#### Exercise prompt:
Retype only the lines running from the beginning of the entries below to the line with "Task: Open the Seconds time unit dropdown", both included. Do not include pictures.
START Records for the task
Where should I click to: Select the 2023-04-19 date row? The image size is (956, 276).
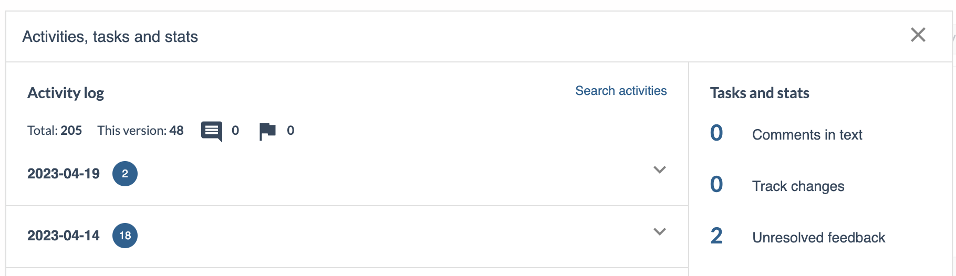[x=347, y=174]
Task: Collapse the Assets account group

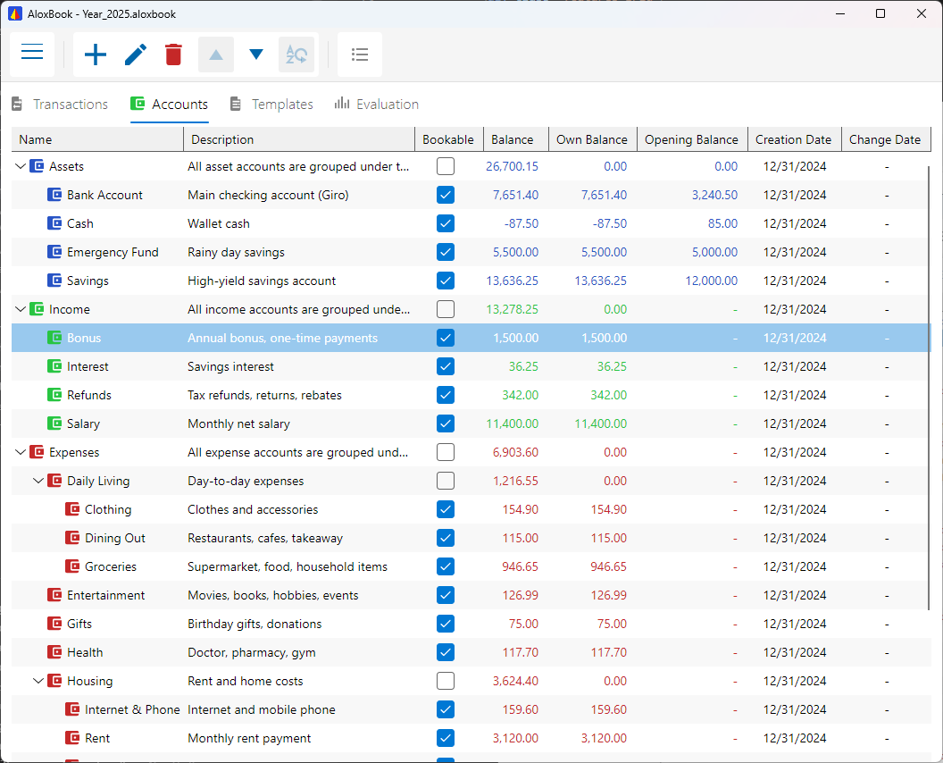Action: 21,166
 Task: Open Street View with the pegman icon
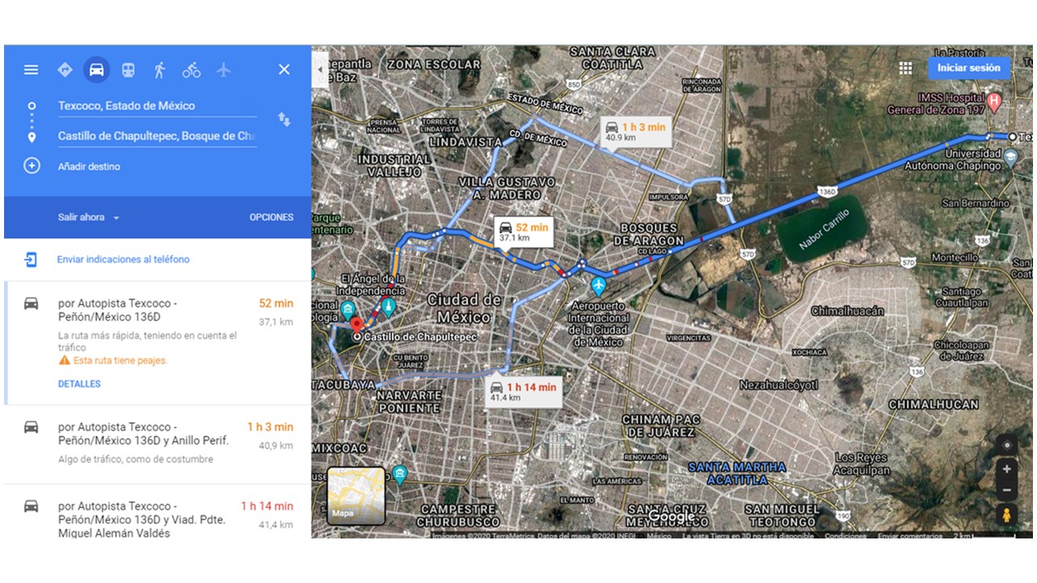[1007, 514]
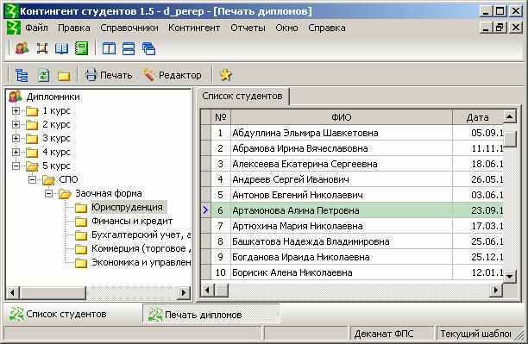Open the Отчеты menu
The height and width of the screenshot is (344, 528).
pyautogui.click(x=248, y=28)
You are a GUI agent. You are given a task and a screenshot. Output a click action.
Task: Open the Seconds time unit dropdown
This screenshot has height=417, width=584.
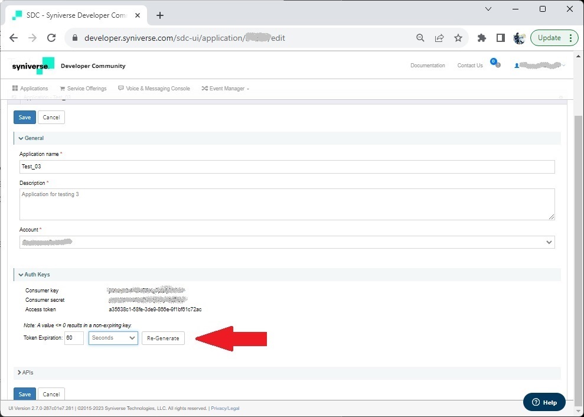113,338
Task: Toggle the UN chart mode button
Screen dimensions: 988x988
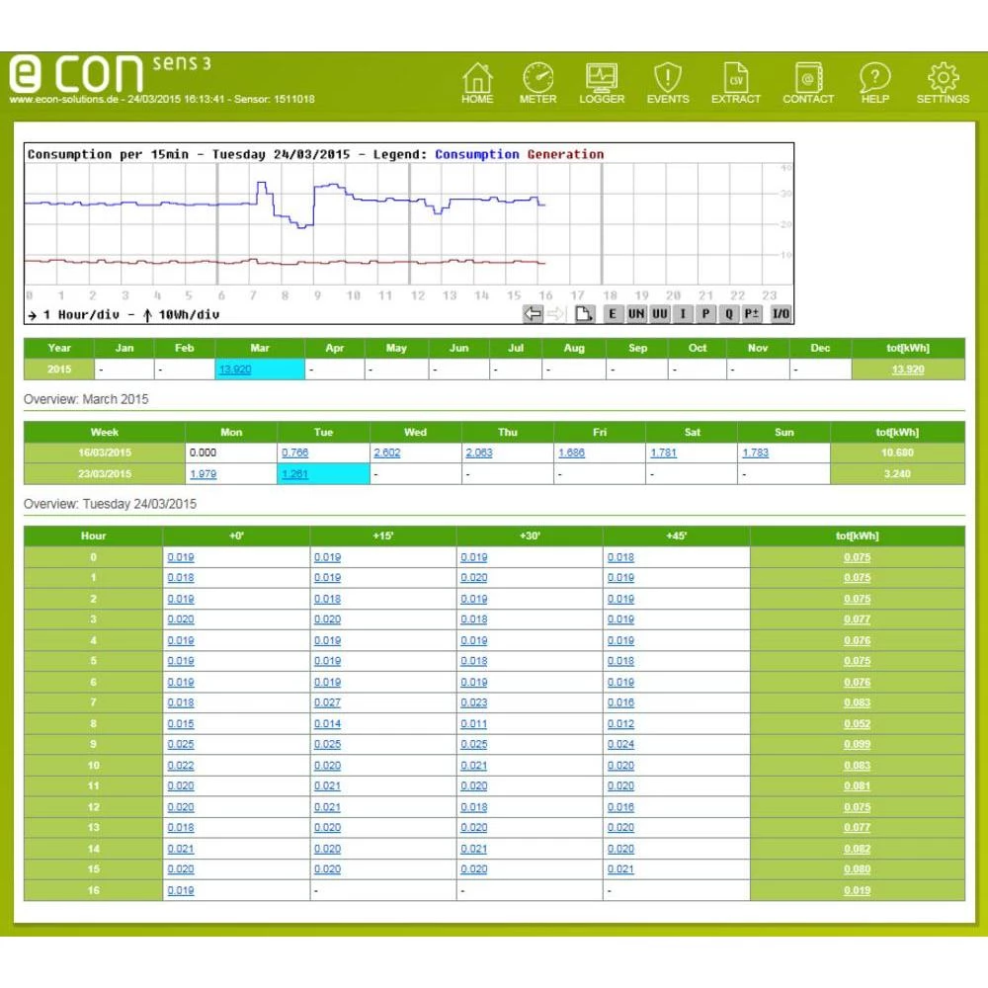Action: click(635, 314)
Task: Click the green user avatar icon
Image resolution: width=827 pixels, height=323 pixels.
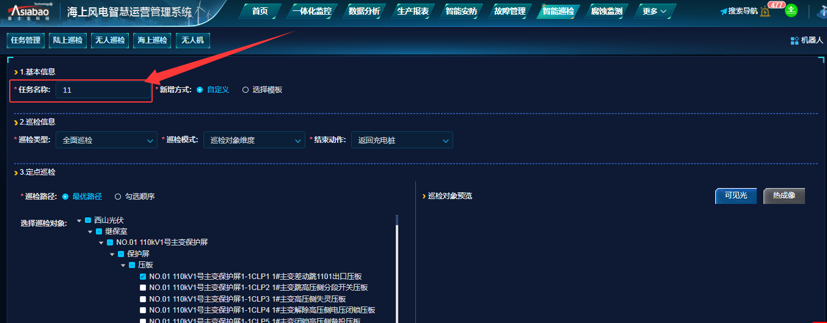Action: [x=791, y=11]
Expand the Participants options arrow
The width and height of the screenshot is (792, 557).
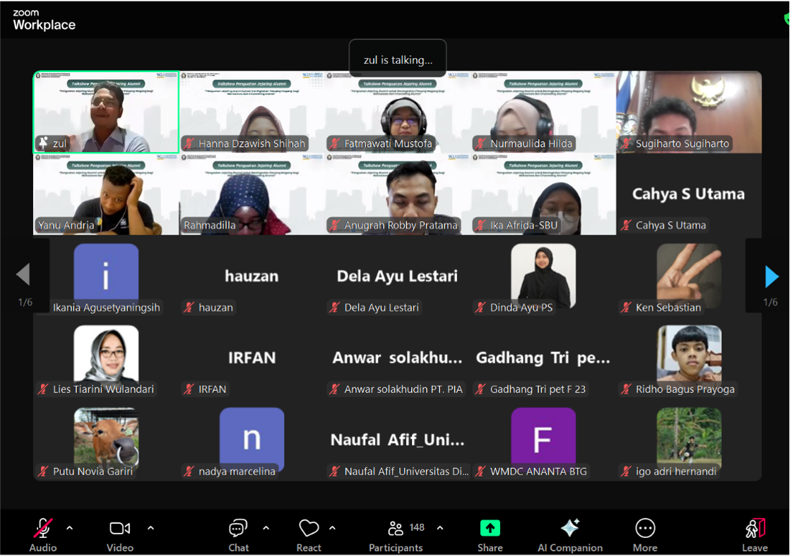(440, 528)
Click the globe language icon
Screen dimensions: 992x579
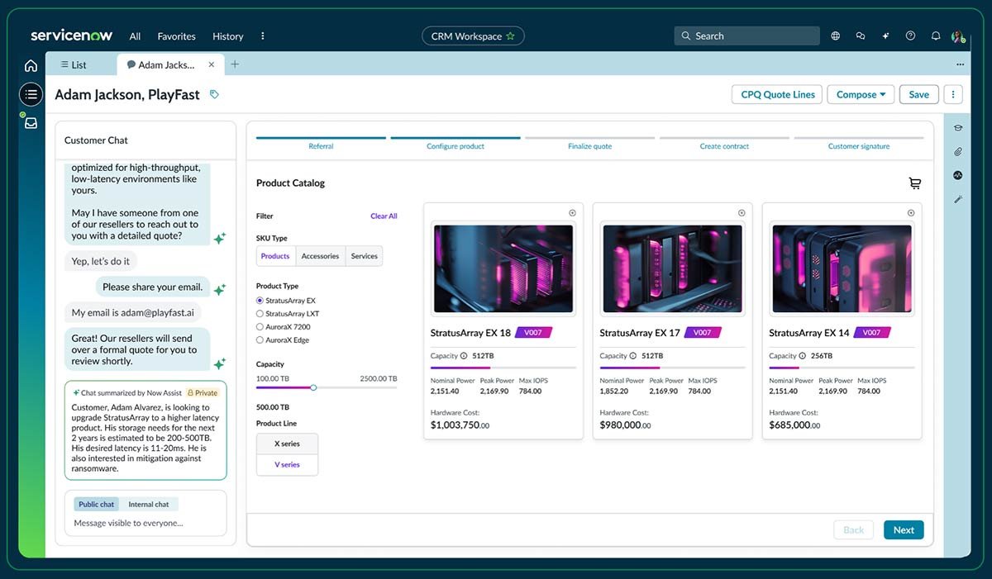pos(836,36)
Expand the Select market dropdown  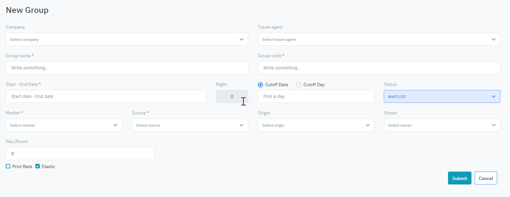point(64,125)
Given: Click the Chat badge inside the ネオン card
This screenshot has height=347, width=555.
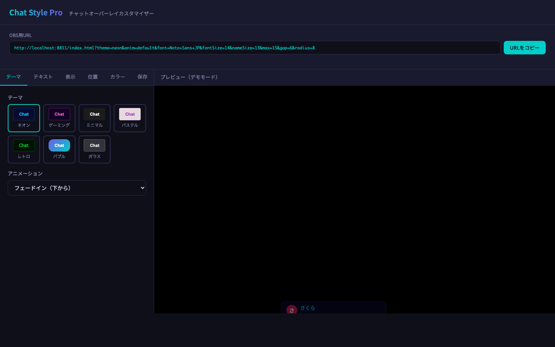Looking at the screenshot, I should [x=24, y=114].
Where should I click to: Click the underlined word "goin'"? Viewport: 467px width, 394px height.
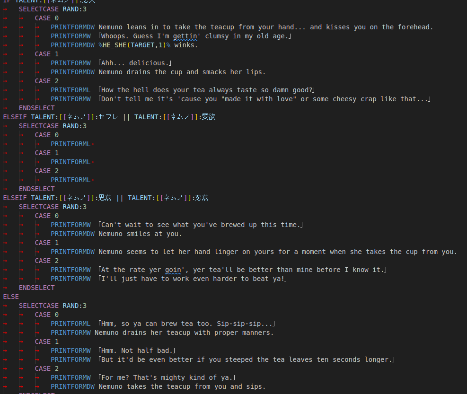(x=176, y=270)
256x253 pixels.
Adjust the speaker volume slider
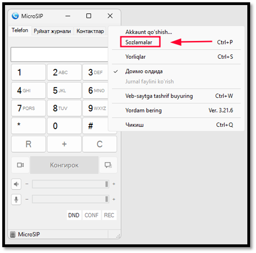tap(71, 184)
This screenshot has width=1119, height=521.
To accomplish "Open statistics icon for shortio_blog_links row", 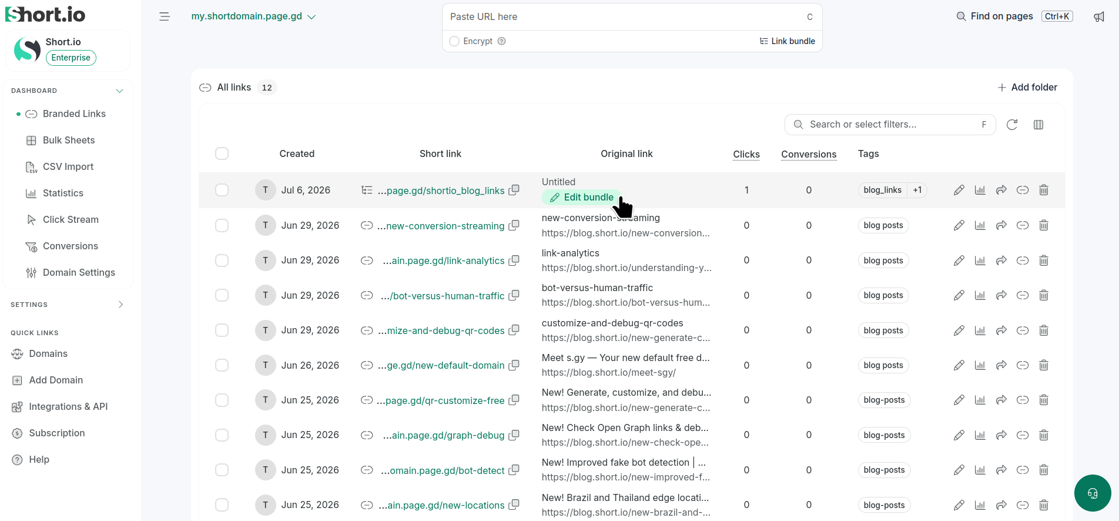I will tap(980, 190).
END Records for the task
#### Exercise output:
Where should I click to: Select the 2023-04-19 date row? The image size is (956, 276).
[x=347, y=174]
Task: Collapse the Assets account group

Action: 21,166
 Task: Open Street View with the pegman icon
[1007, 514]
Open the Отчеты menu
The height and width of the screenshot is (344, 528).
pyautogui.click(x=248, y=28)
You are a GUI agent. You are given a task and a screenshot. Output a click action.
Task: Open the Seconds time unit dropdown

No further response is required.